Enhancing oncolytic virotherapy: Observations from a Voronoi Cell-Based model
Introduction
Oncolytic viruses are promising treatment agents designed to eliminate cancer cells. These viruses are genetically engineered to preferentially infect, replicate within and kill tumour cells. This genetic modification localises the infection to the tumour site and leaves nearby healthy cells unaffected. Recent clinical and experimental trials from a range of genetically modified cancer-killing viruses have shown increasing promise (Aghi, Martuza, 2005, Jebar, Errington-Mais, Vile, Selby, Melcher, Griffin, 2015, Lawler, Speranza, Cho, Chiocca, 2017, Russell, Peng, Bell, 2012). However, oncolytic virotherapy still faces many challenges, especially those related to the rapidity of treatment decay.
The rapid decay in concentration of viral particles due to clearance and dispersion at the tumour site shortens the window of effectiveness for oncolytic virotherapy. Additionally, the inability to efficiently distribute the viruses within solid tumours represents a significant barrier to the success of clinical trials (Liu, Galanis, Kirn, 2007, Parato, Senger, Forsyth, Bell, 2005). The relatively static viral distribution within a tumour is caused primarily by two factors: the non-uniformity of the tumour structure and the increase in viral clearance as a function of the number of infected tumour cells.

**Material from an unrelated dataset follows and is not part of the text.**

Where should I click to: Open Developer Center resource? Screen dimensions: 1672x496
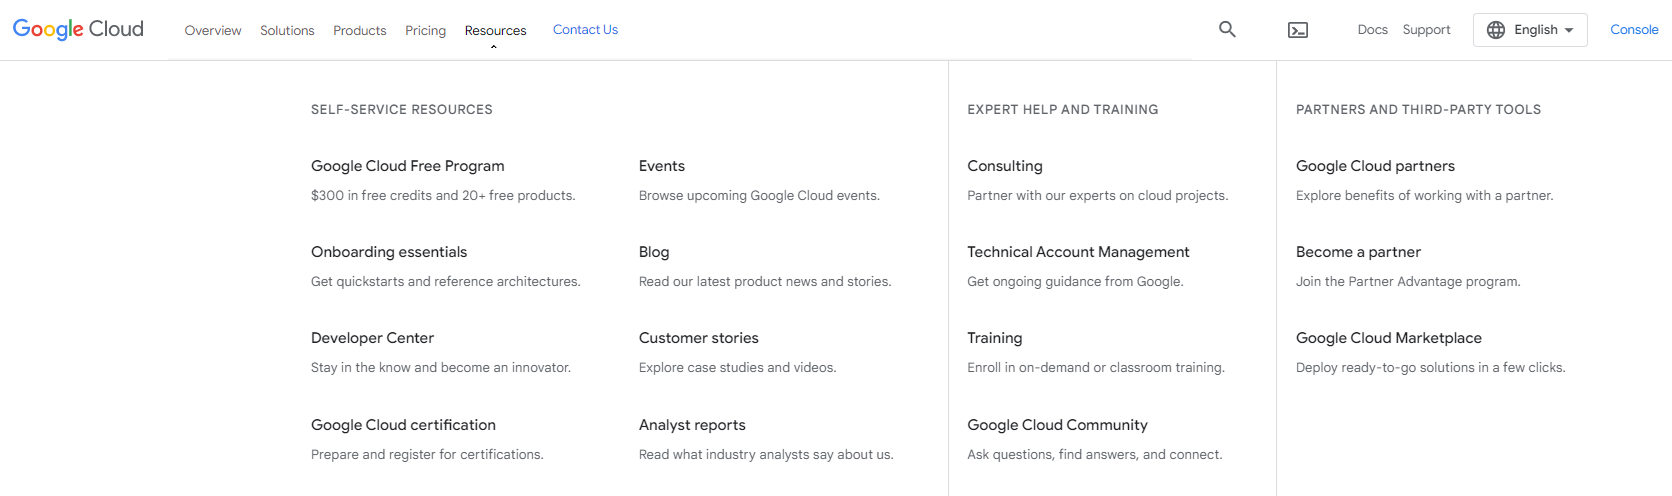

Some studies have tried to improve the efficacy of oncolytic virotherapy by combining it with treatments to disrupt the tumour structure and reduce viral clearance, including degradation of the extracellular matrix (ECM) with Relaxin (Ganesh, Edick, Idamakanti, Abramova, VanRoey, Robinson, Yun, Jooss, 2007, Kim, Sohn, Choi, Jung, Kim, Haam, Yun, 2011a) and Anti-VEGF therapies (Kottke et al., 2010). Gel-based mediums and nanoparticles are currently being investigated as a way of enhancing and controlling delivery (Yokoda et al., 2017). These modifications have the potential to delay the release of the viral particles able to cause infection of the tumour. In this study, we investigate in silico how modifying virus particles to delay viral infection, for example by coating the virus particles in alginate (a hydrogel polymer used in a range of cancer treatments), could overcome the effects of viral clearance and inhomogeneous infection and diffusion.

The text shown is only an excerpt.